**BRIEF**
Each line from the one containing "The width and height of the screenshot is (1366, 768)." through the end of the entries below must be output exactly; no other line belongs.

**MATERIAL TO PROCESS**
※ ※ ※

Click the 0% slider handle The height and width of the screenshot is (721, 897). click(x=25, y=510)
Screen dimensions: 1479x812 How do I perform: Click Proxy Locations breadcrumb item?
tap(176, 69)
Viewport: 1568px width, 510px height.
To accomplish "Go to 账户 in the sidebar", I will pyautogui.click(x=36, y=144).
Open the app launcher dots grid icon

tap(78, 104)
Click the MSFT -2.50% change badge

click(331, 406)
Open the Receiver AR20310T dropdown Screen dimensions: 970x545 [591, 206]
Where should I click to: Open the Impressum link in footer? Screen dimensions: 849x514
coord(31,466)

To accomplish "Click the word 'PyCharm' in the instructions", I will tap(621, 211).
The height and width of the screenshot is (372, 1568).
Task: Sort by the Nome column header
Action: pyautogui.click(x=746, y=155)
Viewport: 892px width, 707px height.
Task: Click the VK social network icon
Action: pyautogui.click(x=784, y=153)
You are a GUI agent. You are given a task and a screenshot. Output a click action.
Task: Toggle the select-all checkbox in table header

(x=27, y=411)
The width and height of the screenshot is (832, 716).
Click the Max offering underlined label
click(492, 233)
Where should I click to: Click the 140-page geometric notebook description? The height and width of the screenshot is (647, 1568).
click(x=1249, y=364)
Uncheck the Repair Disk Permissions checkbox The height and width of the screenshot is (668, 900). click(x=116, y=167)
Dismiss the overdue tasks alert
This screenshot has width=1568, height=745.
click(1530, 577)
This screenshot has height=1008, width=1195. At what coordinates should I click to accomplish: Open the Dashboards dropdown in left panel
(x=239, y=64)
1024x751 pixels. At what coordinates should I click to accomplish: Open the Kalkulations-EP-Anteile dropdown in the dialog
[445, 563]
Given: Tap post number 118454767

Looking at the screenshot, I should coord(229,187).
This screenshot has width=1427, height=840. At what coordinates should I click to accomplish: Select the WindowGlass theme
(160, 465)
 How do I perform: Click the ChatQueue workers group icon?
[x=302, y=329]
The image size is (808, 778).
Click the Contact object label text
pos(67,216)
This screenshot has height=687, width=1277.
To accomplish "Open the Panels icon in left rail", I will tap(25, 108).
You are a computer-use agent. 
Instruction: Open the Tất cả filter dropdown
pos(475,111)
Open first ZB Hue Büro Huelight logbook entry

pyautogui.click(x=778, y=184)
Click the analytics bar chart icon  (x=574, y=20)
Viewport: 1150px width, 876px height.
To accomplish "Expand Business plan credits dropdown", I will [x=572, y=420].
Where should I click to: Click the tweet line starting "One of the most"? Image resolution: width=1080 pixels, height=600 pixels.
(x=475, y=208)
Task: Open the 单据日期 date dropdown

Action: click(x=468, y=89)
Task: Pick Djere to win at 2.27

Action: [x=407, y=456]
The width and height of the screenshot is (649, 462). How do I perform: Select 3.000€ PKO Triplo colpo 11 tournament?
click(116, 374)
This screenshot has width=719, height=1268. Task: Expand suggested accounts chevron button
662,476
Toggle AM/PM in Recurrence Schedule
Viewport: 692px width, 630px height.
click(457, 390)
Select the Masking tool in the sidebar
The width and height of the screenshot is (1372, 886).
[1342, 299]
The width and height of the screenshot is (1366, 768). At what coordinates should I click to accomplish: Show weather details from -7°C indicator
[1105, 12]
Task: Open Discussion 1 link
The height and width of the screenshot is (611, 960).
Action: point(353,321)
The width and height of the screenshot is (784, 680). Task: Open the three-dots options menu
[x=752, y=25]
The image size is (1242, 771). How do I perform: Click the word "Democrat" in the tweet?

※ ※ ※

**YOUR RESPONSE**
The width and height of the screenshot is (1366, 768). At what coordinates should I click to accomplish: Show weather details from -7°C indicator
[1105, 12]
Task: Open Discussion 1 link
The height and width of the screenshot is (611, 960).
Action: point(353,321)
The width and height of the screenshot is (784, 680). Task: Open the three-dots options menu
[x=752, y=25]
The image size is (1242, 771). How do I perform: Click the word "Democrat" in the tweet?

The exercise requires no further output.